Output, exactly and with no pictures, the line that contains "The image size is (630, 376)." and every line that comes after it in the data below, the last one included.
··· MATERIAL TO PROCESS ···
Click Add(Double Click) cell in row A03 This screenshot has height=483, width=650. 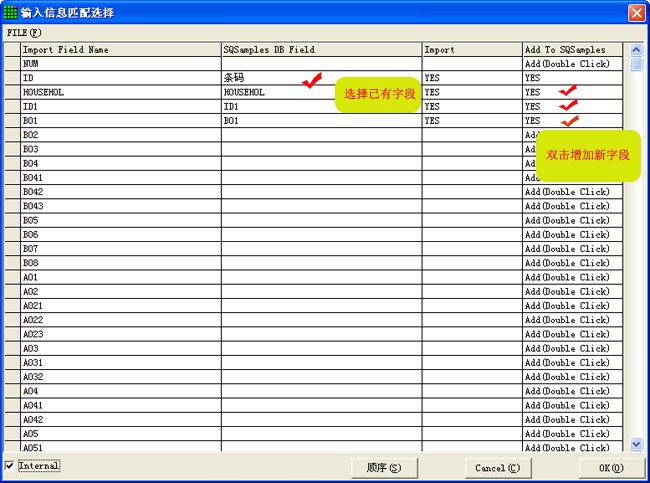(x=572, y=348)
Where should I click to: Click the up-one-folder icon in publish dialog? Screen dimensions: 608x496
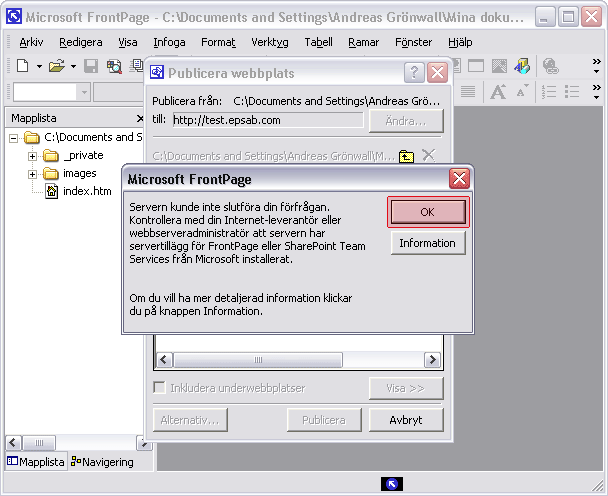point(406,155)
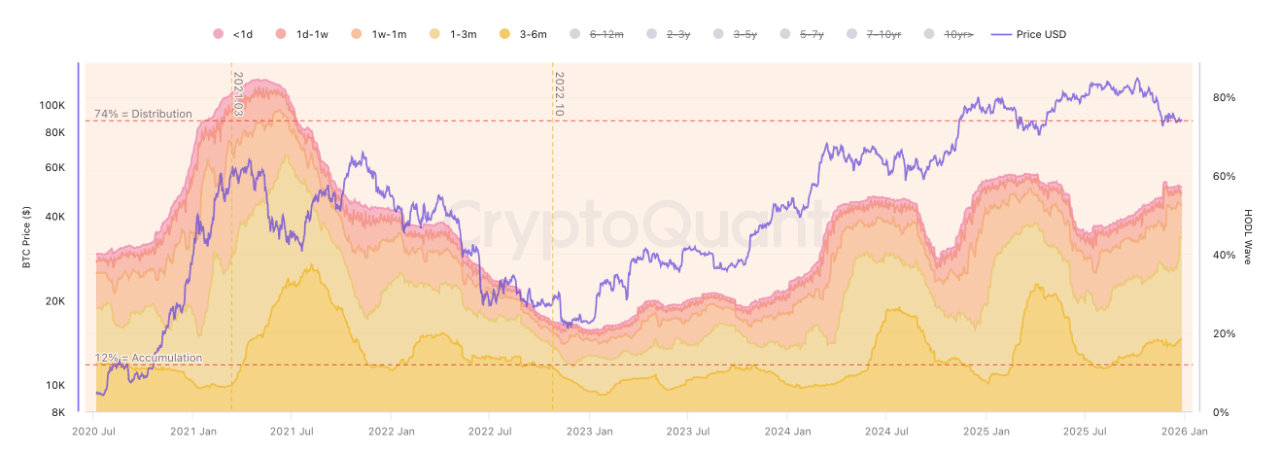Click the 74% = Distribution threshold label

coord(143,114)
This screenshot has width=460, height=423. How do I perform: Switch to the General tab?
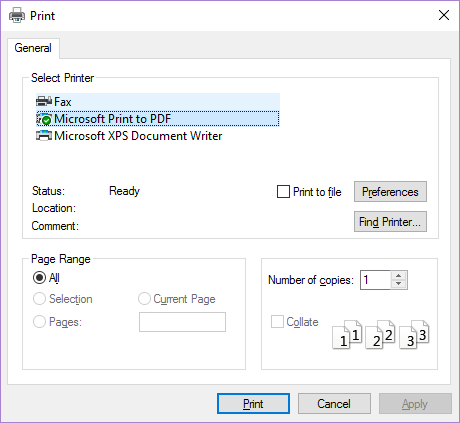33,48
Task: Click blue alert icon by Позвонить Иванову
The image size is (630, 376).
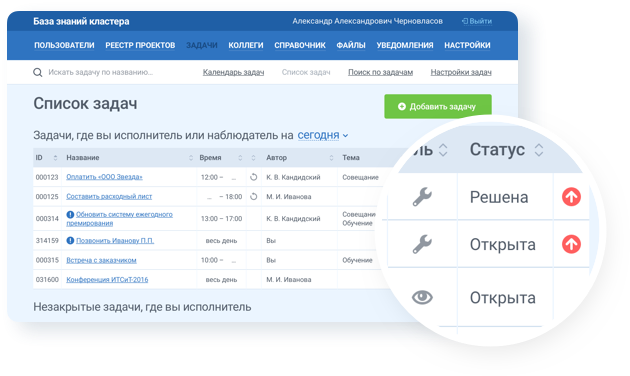Action: [70, 240]
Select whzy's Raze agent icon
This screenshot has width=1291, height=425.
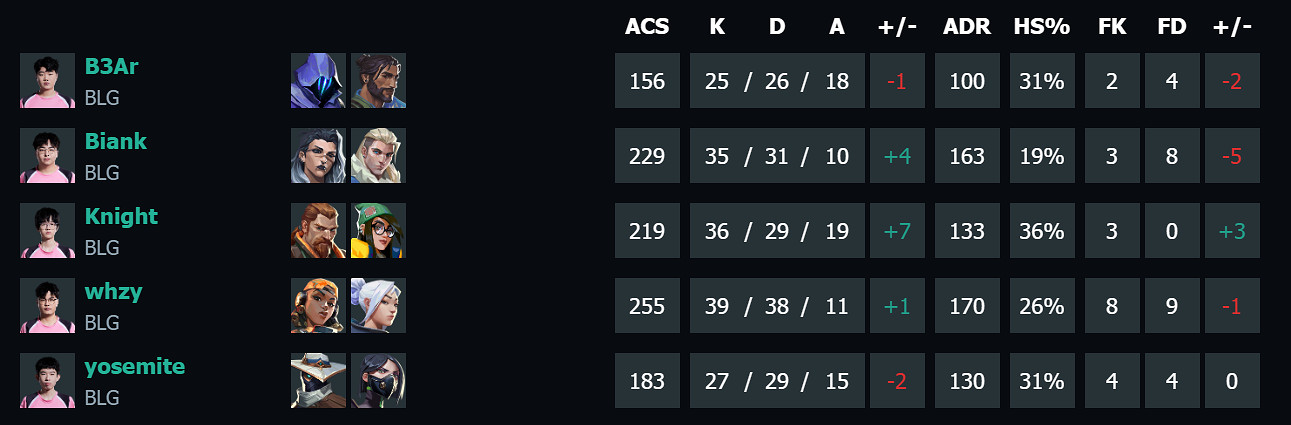point(318,306)
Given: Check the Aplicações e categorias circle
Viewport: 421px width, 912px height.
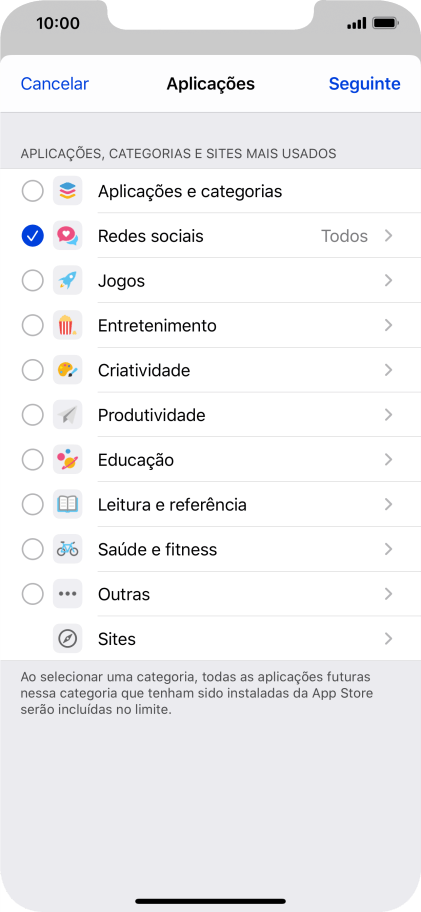Looking at the screenshot, I should pos(33,191).
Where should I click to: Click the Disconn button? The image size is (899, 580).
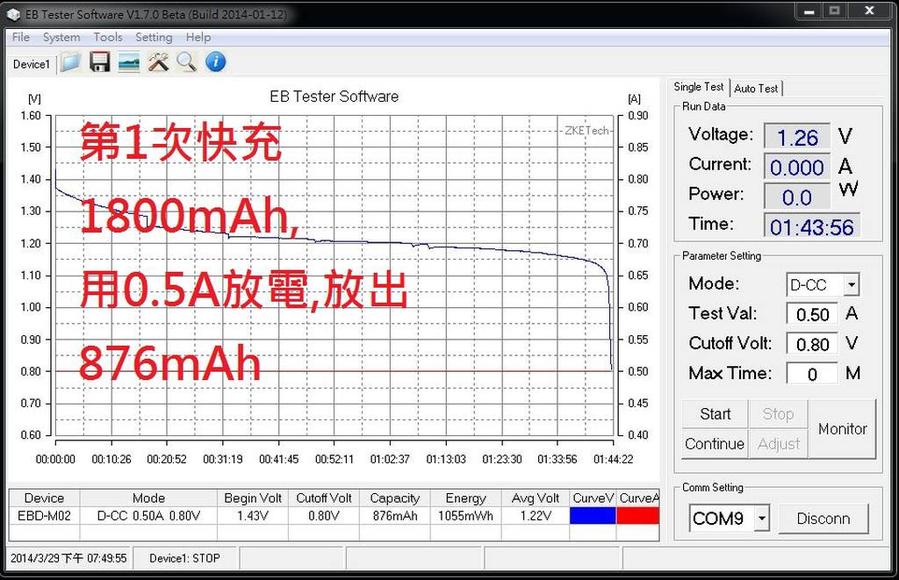coord(823,519)
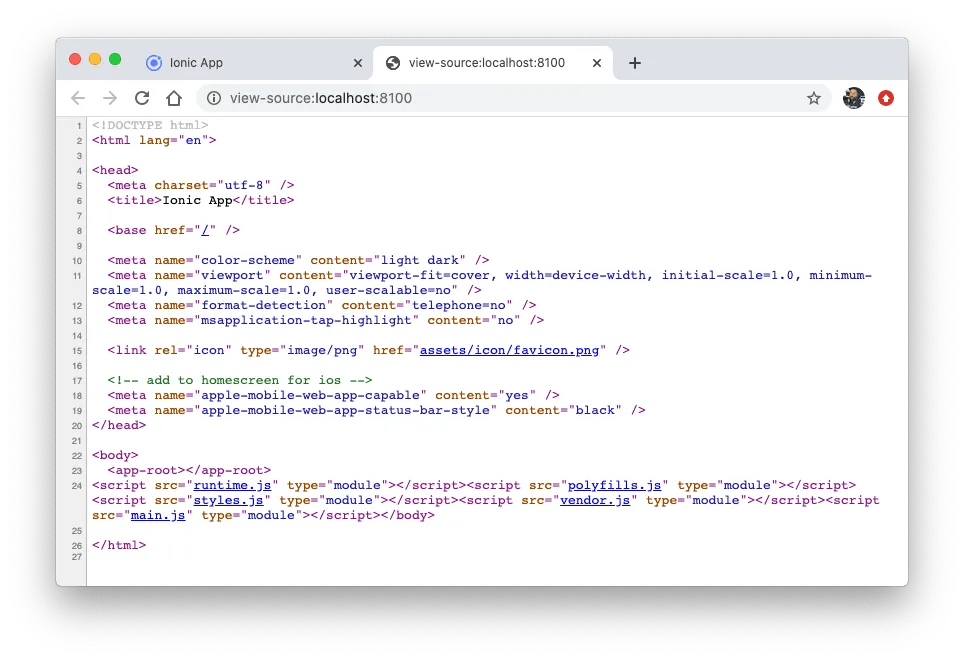Click the info icon in the address bar
The width and height of the screenshot is (964, 660).
tap(213, 98)
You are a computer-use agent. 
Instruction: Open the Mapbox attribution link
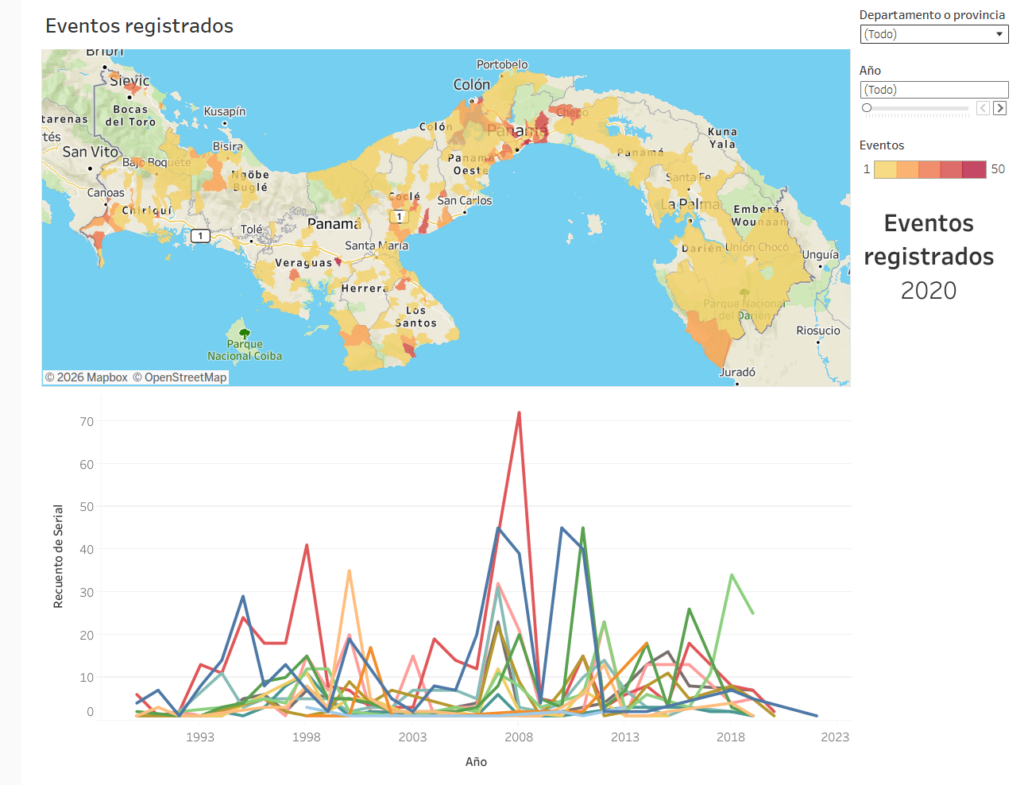pyautogui.click(x=85, y=377)
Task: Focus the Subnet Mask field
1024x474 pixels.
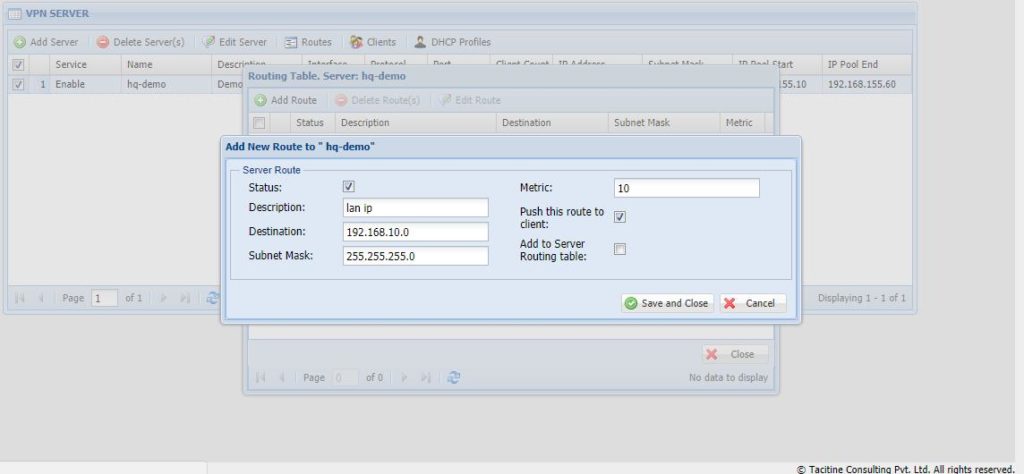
···
**SOLUTION TO THIS PROBLEM:**
The image size is (630, 376).
Action: [70, 240]
Select whzy's Raze agent icon
This screenshot has width=1291, height=425.
point(318,306)
Given: Check the Aplicações e categorias circle
Viewport: 421px width, 912px height.
Looking at the screenshot, I should pos(33,191).
Where should I click to: Click the Disconn button? The image size is (899, 580).
coord(823,519)
Click the info icon in the address bar
The width and height of the screenshot is (964, 660).
tap(213, 98)
You are a computer-use agent. 
Instruction: Open the Mapbox attribution link
pyautogui.click(x=85, y=377)
Task: Focus the Subnet Mask field
1024x474 pixels.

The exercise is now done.